Case law shows that no presumption exists in relation to Group Litigation and that there is a general discretion on generic costs (Sayers v Merick Smith Kline Beecham & Others 2002 IWLR 2274). There are clearly considerable different considerations in Group Litigation as opposed to individual claims, which is the justification for the departure from the normal rule. In that case, the Judge said the question as to the liability for claimants who discontinue should be left until the end of the action. The Court said that in a Group Action, whilst there is a prima facie rule that the discontinuing claimant has an inability to recover common costs, that was too blunt an instrument and unnecessarily favourable to the defendant.
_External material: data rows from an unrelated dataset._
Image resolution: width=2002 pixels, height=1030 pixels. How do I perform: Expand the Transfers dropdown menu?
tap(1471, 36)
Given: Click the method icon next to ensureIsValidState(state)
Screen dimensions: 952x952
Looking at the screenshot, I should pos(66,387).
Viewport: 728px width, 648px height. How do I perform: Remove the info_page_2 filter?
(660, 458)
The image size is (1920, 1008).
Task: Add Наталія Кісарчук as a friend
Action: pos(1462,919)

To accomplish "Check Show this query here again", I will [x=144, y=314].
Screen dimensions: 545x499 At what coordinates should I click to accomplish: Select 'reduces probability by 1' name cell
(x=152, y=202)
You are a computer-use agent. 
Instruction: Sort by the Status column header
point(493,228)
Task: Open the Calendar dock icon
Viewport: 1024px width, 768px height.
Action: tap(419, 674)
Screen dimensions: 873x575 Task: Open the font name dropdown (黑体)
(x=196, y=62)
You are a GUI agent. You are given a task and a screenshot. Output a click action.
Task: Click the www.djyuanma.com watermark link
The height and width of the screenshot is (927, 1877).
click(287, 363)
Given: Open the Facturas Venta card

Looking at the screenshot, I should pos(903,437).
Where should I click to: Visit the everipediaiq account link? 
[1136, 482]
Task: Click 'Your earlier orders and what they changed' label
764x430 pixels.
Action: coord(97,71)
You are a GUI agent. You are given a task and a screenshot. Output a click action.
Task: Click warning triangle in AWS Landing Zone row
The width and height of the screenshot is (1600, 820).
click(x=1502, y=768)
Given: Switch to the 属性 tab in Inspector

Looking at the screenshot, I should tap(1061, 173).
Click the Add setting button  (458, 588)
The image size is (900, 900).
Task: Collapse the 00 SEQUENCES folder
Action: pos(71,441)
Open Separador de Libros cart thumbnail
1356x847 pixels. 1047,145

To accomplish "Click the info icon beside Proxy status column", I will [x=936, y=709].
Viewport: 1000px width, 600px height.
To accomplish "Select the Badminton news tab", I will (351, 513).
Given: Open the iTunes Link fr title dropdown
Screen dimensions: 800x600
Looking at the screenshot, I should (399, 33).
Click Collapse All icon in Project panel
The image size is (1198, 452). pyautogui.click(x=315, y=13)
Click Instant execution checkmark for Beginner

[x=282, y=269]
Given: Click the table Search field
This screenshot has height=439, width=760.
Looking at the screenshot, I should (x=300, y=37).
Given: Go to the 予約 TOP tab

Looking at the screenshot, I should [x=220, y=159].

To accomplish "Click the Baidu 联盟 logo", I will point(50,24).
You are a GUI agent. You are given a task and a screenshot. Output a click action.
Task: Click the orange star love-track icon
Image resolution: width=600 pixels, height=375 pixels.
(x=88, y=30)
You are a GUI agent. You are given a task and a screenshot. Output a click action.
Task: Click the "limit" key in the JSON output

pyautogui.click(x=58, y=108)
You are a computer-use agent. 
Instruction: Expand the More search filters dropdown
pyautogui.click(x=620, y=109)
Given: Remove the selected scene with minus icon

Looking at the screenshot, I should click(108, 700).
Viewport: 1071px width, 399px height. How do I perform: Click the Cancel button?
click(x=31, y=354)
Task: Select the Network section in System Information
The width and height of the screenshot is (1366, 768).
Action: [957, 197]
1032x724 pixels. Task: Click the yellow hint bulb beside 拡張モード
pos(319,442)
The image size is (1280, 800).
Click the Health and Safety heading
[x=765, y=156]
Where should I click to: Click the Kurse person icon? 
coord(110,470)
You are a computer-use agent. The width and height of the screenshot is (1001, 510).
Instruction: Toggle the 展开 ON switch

This was because it was yet unknown whether or not the claimants as a whole were to be successful in the common issues which were to be tried. The Court said it was more sensible, and also consonant with justice that the recoverability of common cost and the liability of discontinuing claims for costs should be determined at the same time as orders for common costs which are made in respect of those common issues. It is only at that point that the Court will have a full picture and be able to make whatever Order was just in all circumstances.
That case seems to extend the recoverability of discontinuers’ and losers’ generic costs against the Defendants in certain circumstances.
The situation is even more complex in cases in which the Group Action has settled before trial and the issues have not been tried. Accordingly, it is impossible to say which issues have been won or lost. This issue is to be dealt with in the Danesford Litigation in which 35 claimants out of 42 settle. There is now an issue as to whether or not the 7 cases that discontinued or were struck out are entitled to have their proportionate share of generic costs paid.
There are, of course, policy issues involved in that the Woolf Reforms encourage settlement. If there is uncertainty as to the recoverability of costs in settled Group Actions, this will be a disincentive to Groups settling.
The Legal Services Commission are also concerned to have certainty and clarity with regard to liability for discontinuers in the context of Group Actions that settle. The Legal Services Commission are generally the funders of the Group Actions and under the Access to Justice Act (1999) the Commission must weigh priorities for public funding and to obtain the best possible value for money. Accordingly, they are particularly interested in the question of recoverability of common costs. The Commission must be able to ascertain the risks to the fund and the extent of their liability in respect of discontinuers. Inevitably, multi party actions and group litigation incur extremely high costs and the Legal Services Commission increasingly scrutinise and risk-assess the funding of multi party actions.
Accordingly, the issue of discontinuers and the recoverability of common costs from the Defendant could affect the Legal Services Commission’s commitment to multi party actions which, of course, would have a serious impact upon the access to justice.
This is especially true in child abuse work where CFAs are inappropriate in the light of the lack of an insurance product. Clearly the law relating to costs in Group Actions needs to have greater clarity and certainty. The present situation creates enormous uncertainty for the claimants, the claimants’ solicitors and the Legal Services Commission.